Background:Breast cancer (BC) remains a significant global public health challenge, and its incidence and mortality rates among adolescents and young adults (AYAs) aged 15-39 years are increasing. Compared with older adults, AYAs often face poorer prognoses and a higher disease burden. Understanding the trends and determinants of BC burden in AYAs is crucial for guiding preventive measures, early detection programs, and treatment strategies. The aim of this study is to systematically investigate the trends and distribution of the BC burden among AYAs aged 15-39 years across regions and countries and identify the contributing risk factors and disparities in incidence, mortality, and disability-adjusted life years (DALYs). Methods:Data on BC were collected from the Global Burden of Disease (GBD) 2021 database. The number of cases, age-standardized rates, mortality, and DALYs for BC were assessed for 204 countries and territories from 1990 to 2021. Joinpoint regression analysis was used to calculate the average annual percentage changes (AAPCs) in incidence, mortality, and DALYs. Risk factors that contribute to the BC burden were also evaluated. Results:According to GBD 2021 estimates, 180,791 new BC cases and 42,055 related deaths were observed among AYAs globally.
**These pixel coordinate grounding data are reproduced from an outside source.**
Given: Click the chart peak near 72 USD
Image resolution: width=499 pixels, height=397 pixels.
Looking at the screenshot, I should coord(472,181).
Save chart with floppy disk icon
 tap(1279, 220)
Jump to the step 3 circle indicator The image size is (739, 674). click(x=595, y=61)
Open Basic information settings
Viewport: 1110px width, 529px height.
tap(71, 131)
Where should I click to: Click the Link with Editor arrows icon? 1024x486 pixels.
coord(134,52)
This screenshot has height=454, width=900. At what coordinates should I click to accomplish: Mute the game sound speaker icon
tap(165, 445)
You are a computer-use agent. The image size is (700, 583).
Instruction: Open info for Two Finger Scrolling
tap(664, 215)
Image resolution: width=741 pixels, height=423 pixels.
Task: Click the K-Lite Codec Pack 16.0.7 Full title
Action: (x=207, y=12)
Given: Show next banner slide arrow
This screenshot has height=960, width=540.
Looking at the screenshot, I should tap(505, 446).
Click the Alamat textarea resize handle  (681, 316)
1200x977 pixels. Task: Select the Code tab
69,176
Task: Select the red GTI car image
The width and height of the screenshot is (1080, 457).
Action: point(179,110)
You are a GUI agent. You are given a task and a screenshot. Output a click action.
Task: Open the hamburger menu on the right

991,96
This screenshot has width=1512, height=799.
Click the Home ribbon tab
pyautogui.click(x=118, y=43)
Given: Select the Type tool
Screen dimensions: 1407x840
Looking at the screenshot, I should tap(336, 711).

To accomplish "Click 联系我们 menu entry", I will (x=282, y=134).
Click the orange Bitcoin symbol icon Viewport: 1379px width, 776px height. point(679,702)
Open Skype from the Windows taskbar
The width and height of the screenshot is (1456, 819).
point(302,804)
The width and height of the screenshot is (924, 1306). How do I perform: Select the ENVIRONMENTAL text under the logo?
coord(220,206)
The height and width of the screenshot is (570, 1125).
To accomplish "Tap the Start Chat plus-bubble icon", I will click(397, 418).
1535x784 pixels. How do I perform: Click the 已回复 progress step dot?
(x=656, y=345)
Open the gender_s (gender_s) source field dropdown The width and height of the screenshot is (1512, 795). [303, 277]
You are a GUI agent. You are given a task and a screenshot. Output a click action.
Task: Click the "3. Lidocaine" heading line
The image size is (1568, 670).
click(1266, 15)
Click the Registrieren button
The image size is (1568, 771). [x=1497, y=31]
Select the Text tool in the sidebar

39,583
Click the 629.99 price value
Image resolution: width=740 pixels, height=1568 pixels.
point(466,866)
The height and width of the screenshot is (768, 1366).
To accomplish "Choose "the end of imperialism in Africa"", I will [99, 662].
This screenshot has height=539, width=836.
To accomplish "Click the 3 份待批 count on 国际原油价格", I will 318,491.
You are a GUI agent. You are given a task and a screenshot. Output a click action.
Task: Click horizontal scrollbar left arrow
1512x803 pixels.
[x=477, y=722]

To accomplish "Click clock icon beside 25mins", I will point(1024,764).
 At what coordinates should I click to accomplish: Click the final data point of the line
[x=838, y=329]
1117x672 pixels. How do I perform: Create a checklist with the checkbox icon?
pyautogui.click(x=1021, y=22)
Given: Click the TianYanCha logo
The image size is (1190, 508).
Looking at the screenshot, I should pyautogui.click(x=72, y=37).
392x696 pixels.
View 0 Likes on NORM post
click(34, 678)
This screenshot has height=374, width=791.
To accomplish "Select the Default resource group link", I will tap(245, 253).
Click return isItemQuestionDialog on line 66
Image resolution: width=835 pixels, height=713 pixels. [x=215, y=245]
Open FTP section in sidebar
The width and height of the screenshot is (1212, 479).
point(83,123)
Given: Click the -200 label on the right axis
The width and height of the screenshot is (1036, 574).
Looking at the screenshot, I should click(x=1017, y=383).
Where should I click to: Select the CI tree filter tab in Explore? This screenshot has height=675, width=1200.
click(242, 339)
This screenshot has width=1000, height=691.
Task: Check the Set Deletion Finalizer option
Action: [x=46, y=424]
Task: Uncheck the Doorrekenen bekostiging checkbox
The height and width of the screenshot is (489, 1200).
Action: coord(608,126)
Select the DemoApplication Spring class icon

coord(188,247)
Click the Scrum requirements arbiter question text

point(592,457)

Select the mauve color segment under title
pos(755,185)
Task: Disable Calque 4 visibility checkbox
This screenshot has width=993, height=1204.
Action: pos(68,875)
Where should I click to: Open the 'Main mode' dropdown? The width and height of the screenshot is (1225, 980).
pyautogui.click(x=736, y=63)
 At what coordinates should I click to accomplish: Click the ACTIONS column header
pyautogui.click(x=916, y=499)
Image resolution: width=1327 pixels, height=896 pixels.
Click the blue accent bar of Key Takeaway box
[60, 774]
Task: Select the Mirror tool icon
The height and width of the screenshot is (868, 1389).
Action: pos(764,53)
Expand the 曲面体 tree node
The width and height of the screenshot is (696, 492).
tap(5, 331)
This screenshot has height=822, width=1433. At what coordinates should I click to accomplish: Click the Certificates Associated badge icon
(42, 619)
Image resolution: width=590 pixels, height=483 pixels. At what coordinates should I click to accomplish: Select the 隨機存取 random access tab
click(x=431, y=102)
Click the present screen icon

Between 1990 and 2021, the global incidence rate increased by 33.4%, with the highest incidence observed in regions with a high sociodemographic index (SDI) and the highest mortality rates in low-SDI regions. Incidence rates in women showed a significant upward trend (AAPC, 3.03) and peaked in North Africa and the Middle East, whereas the most rapid increase in incidence in men was noted in East Asia (AAPC, 4.87). Projections indicated a decline in age-standardized incidence rates across most European countries by 2050, in contrast to rising trends in Asia and Africa. Risk factor analysis identified dietary risks (10.5%), tobacco smoking (2%), and high fasting plasma glucose (1.6%) as major contributors to DALYs. Conclusions:The global burden of AYA BC has increased significantly, particularly in regions with a middle and low SDI. The findings highlight the need for targeted preventive interventions for high-risk populations and provide critical insights for developing regional control strategies.